Akan tetapi rapuhnya integrasi ini berangkat dari lemahnya pendekatan-pendekatan politik, ekonomi, ras maupun agama oleh pemerintah terhadap papua. Pendekatan politik yang lemah, mencuatlah persoalan politik yang belum tuntas yang berpacu pada keyakinan terhadap hak wilayah oleh papua.
Pendekatan ekonomi yang minus pemerataan kerap pula menjadi dalih pamungkas atas realitas pendanaan yang tidak benar-benar terintegrasi di setiap wilayah-wilayah lainnya. Juga tak dapat dipungkiri, isu rasisme turut memperburuk suasana.
Melihat konflik ini, maka pemerintah mengambil jalan pemberlakuan otonomi khusus (otsus). Pemberian otonomi khusus nampaknya disinyalir dapat menyelesaikan masalah. Jauh panggang dari api, cukup kenyataan pilu Timor Timut (Timtim) saat berhasil lepas dari ibu pertiwi yang berekspektasi bisa lebih baik jika berdiri dan menentukan nasib sendiri, realitasnya malah dengan enteng dikuasai Australia, satelit Amerika Serikat di kawasan Asia Pasifik.

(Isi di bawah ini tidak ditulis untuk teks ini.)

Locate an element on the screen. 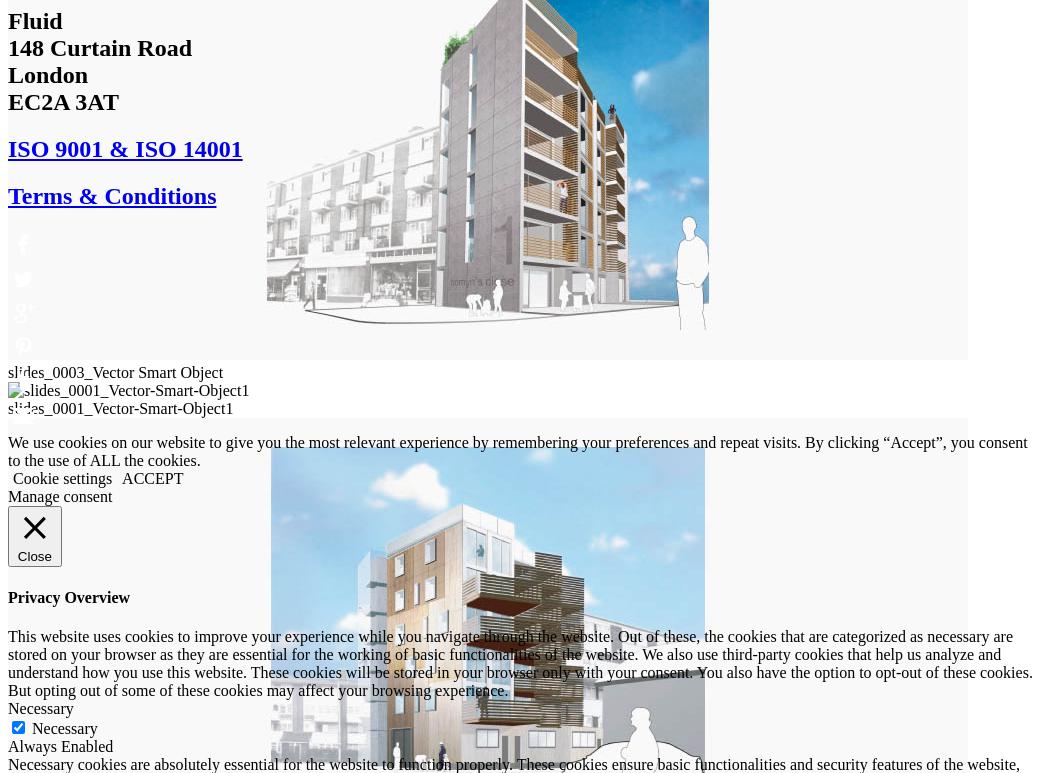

Meskipun alibi otonomi khusus digaungkan akan menjanjikan kesejahteraan atas keadilan yang minus pemerataan, tetap saja dana apik yang digelontorkan untuk otsus papua ±8,4 trilliun pada tahun 2019 dan janji 12 trilliun di tahun mendatang (2020) ini tidak memastikan jaminan.
Jika ditelusuri dari 2 juta penduduk papua, harusnya peluang sejahtera lekas menyapa di tengah-tengah papua. Diikuti kebutuhan masyarakat terpenuhi, tidak ada lagi masalah, sebagaimana telah diberikan kewenangan untuk mengurus wilayahnya. Sayang berkali-kali, benarkah kesejahteraan menghampiri papua?
Nyatalah, bahwa otsus bukan solusi apalagi permintaan mendesak referendum. Ini jelas bukan solusi. Mengapa demikian?, sebab referendum justru membuka lebar pintu disintegrasi masuknya kepentingan di atas kegentingan. Upaya ini akan dimanfaatkan sebagai hotspot luangnya kepentingan baik dari dalam maupun luar negeri.
Dari dalam negeri dikompori oleh kepentingan pihak-pihak yang terganggu atas reaksi ketidakpuasan terhadap pembagian kue kekuasaan, upaya provokasi acap kali dilakukan. Kemudian dari luar negeri ada Amerika Serikat yang siap dengan pasukan Darwin dan komponen-komponen perlawanan lainnya, sehingga sewaktu-waktu ‘kayu bakar’ ini bisa dinyalakan kapan saja.
Jika demikian tak butuh waktu lama, papua yang lepas dari majikan bisa langsung kembali bertuan, tentunya jadi budak. Alhasil, papua ibarat kuliner berkelas dengan kekayaan alam yang melimpah bisa dibeli dengan disintegrasi saja. Wallahua’lam bi ash-shawab.